Tel que convenu dans l'Entente de principe intervenue entre l'A.P.E.S. et le MSSS le 23 mars dernier, les discussions sur les titres d'emploi et les salaires des gestionnaires des départements de pharmacie s'amorceront avec le MSSS au cours des prochaines semaines. Il faut d'abord signer l'entente collective dont les textes sont toujours en rédaction. Une fois signée, l'entente collective entrera en vigueur environ 3 semaines après sa signature. Le MSSS et l'A.P.E.S. auront alors 30 jours pour constituer le comité et commencer le travail. Évidemment, dans la foulée de la nomination imminente des chefs de département de pharmacie des CISSS ou des CIUSSS, la mise en place du comité nous semble bien lointaine. Nous allons donc réunir le comité consultatif de l'A.P.E.S. avant l'été afin de nous permettre de mettre en commun les diverses expériences puis de commencer une réflexion sur différents modèles de structure de gestion pouvant être envisagés.

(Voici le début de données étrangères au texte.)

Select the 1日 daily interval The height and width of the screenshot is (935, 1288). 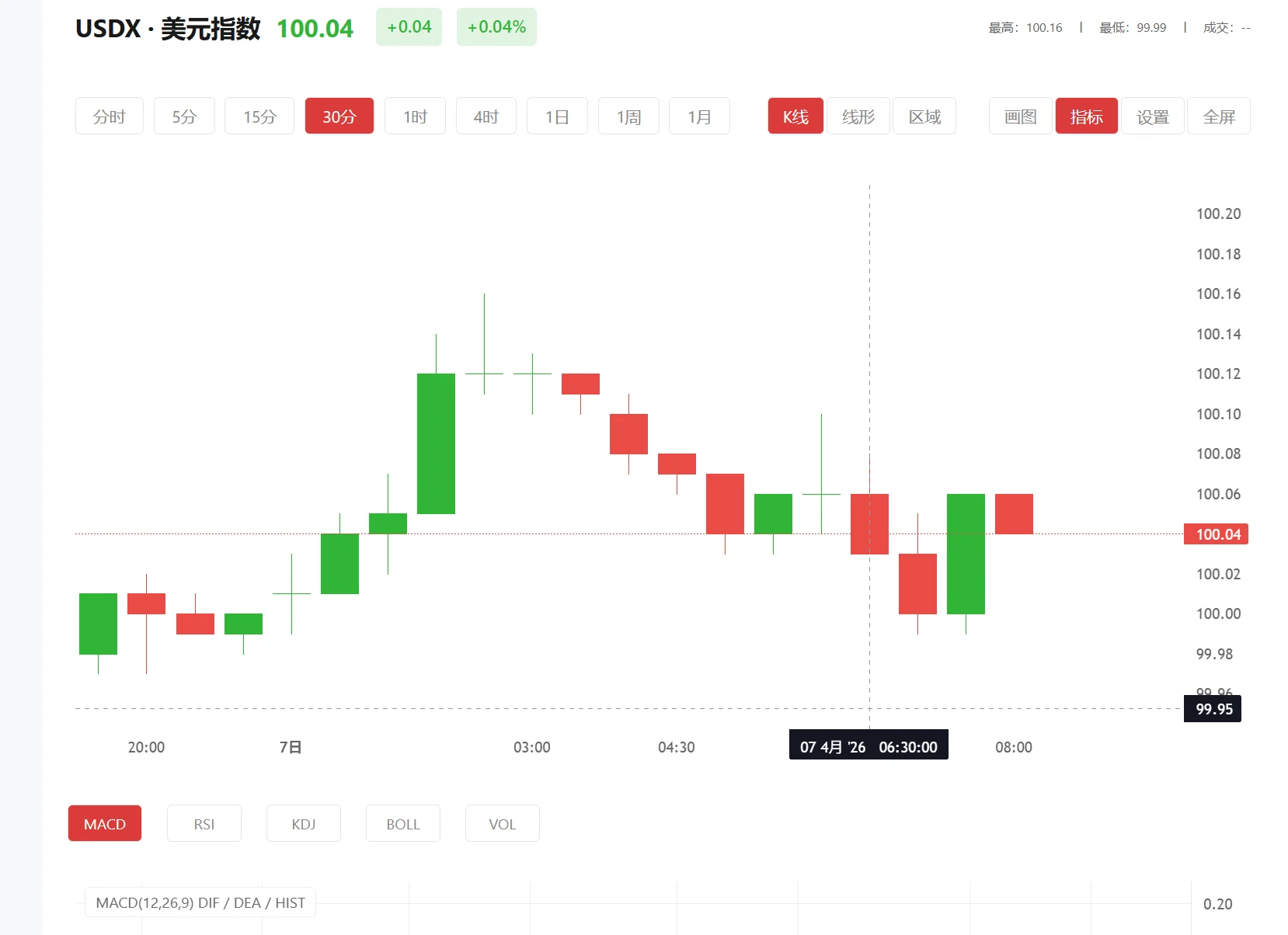coord(557,116)
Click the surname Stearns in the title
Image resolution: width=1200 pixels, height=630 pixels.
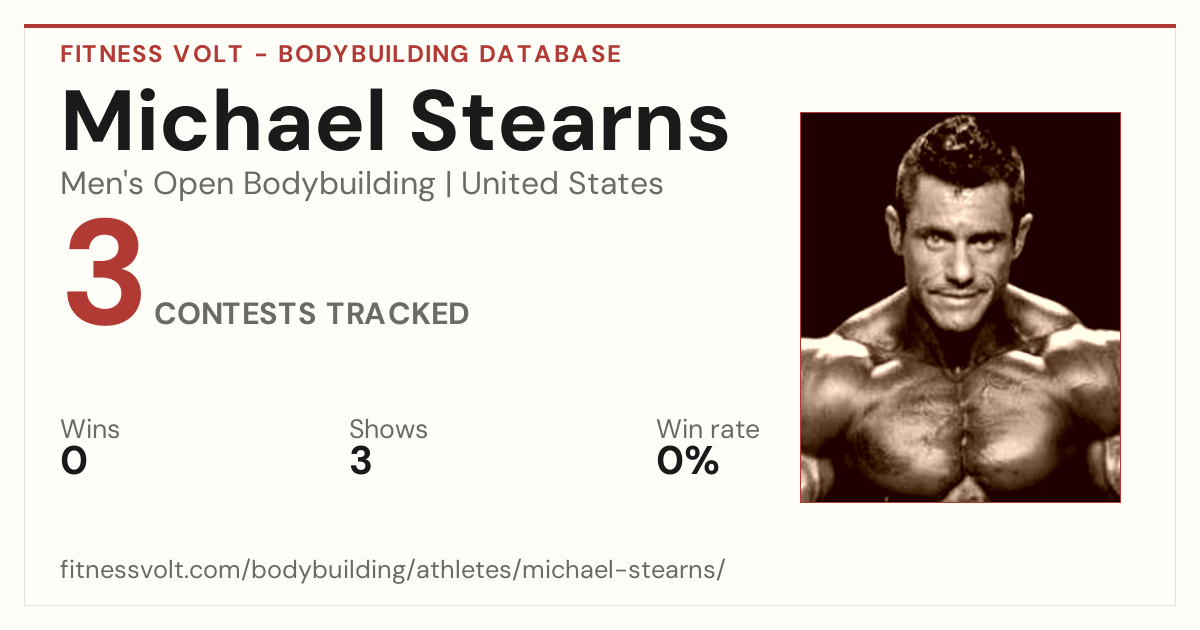point(570,121)
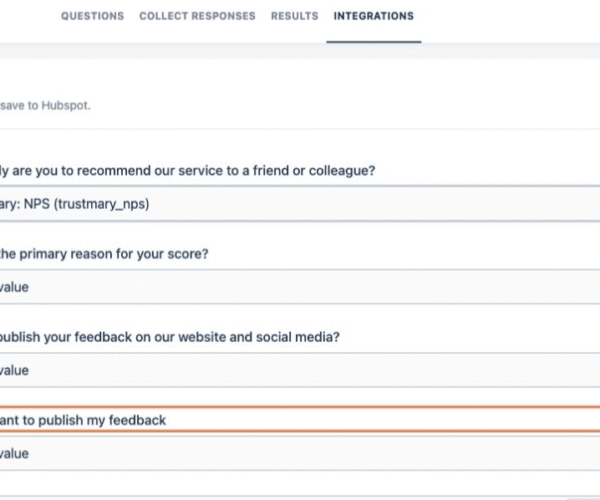Click the partially visible field at the bottom edge

coord(300,498)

La réforme en cours permettra au MSSS, nous l'espérons, d'atteindre les objectifs prévus à la loi, soit de favoriser et de simplifier l'accès aux services pour la population, de contribuer à l'amélioration de la qualité et de la sécurité des soins et d'accroître l'efficience et l'efficacité du réseau de la santé et des services sociaux.

Toutefois, la poursuite de ces objectifs ne doit pas nous empêcher de porter un regard critique sur la nature des éléments à livrer et sur les échéanciers. Nous devons soulever des interrogations lorsque nous considérons qu'une demande est irréaliste ou qu'elle risque de porter atteinte à la qualité ou à la sécurité des soins et services offerts. Le chef du département de pharmacie doit être nommé seulement après que le comité de sélection ait consulté notamment les pharmaciens et le CMDP. S'il est impossible de respecter ces principes dans le respect des échéances du MSSS, le chef devrait être nommé de manière intérimaire. Toute son équipe de gestion devrait aussi être intérimaire puisque la forme finale de la structure de gestion devra tenir compte des travaux de l'A.P.E.S. et du MSSS sur les titres d'emploi et la rémunération.

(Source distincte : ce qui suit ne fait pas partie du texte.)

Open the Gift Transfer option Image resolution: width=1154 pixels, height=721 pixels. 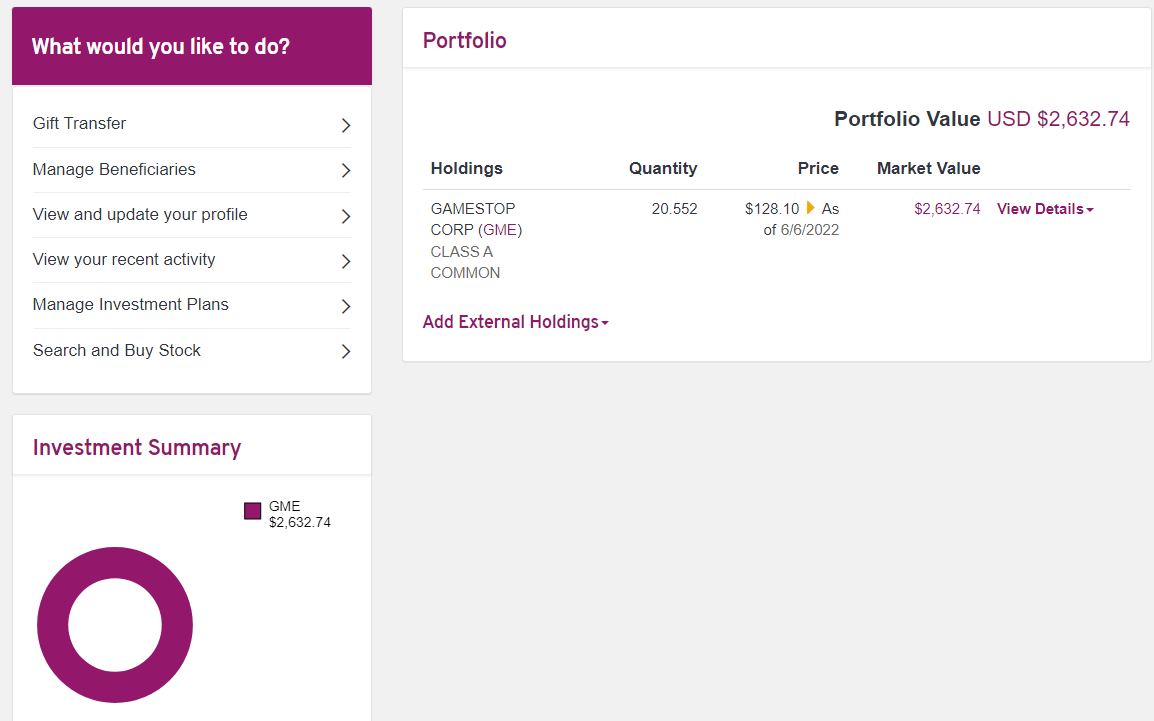tap(80, 124)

Dans la même optique, l'harmonisation des formulaires de médicaments ne peut être faite pour le 1er septembre 2015, à moins de se contenter de fusionner des listes dans un fichier Excel sans se poser de questions. Or, comme l'usage optimal des médicaments fait partie des solutions pour rendre le système plus performant à meilleur coût, la fusion des comités de pharmacologie devient une opportunité à saisir pour revoir les classes de médicaments inscrites et les règles d'utilisation, en questionnant leur pertinence et les alternatives d'un point de vue clinique et économique. Il faut donc insister pour que l'échéance fixée soit reportée à une date ultérieure.

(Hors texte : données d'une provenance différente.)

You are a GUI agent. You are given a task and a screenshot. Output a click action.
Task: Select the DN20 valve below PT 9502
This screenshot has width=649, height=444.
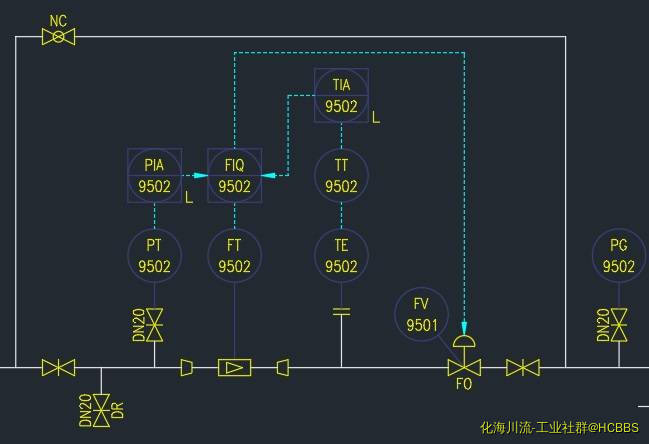pos(155,323)
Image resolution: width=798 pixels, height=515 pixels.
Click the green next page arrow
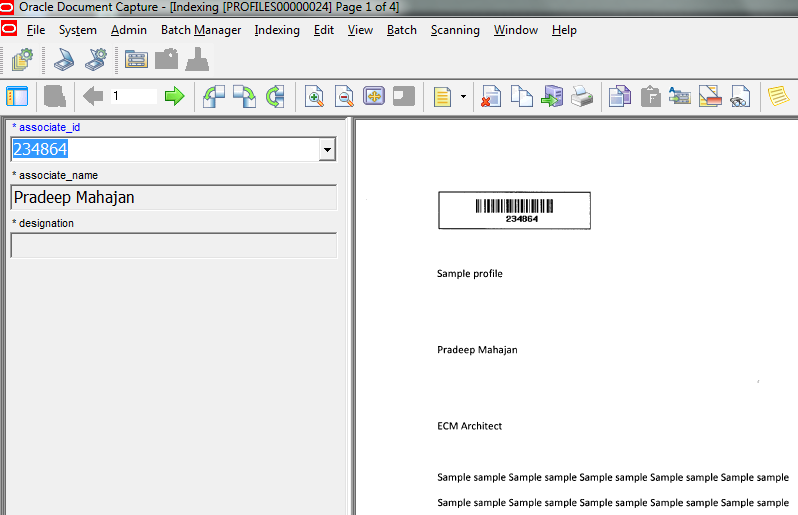click(174, 96)
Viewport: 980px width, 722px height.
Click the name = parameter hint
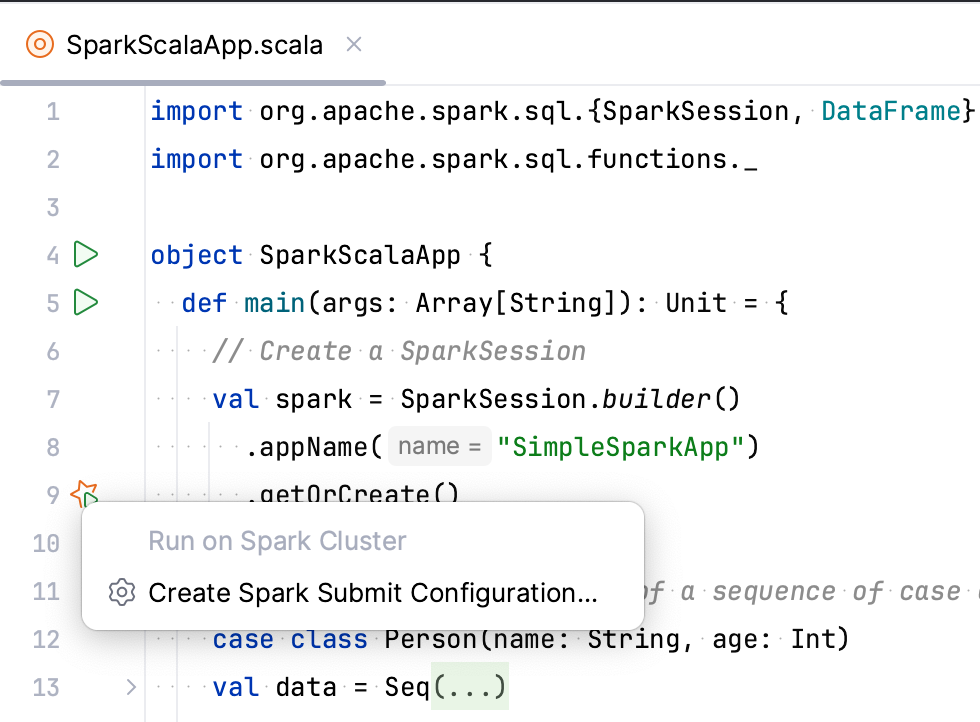coord(439,446)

La réorganisation du réseau de la santé déstabilise plusieurs d'entre vous. De nombreuses questions se posent et peu de réponses sont apportées. Malgré cette situation, il ne faut pas laisser cette réforme dicter notre réflexion et nous désorganiser. Les pharmaciens d'établissements doivent demeurer les maîtres-d'œuvre des départements de pharmacie et du circuit du médicament dans le réseau de la santé.

Vous êtes les experts et votre apport est indéniable. Vous pouvez faire le succès de cette réforme en ce qui touche la gestion du médicament et l'usage optimal. Ne laissons pas la réforme nous désorganiser, faisons partie de la solution!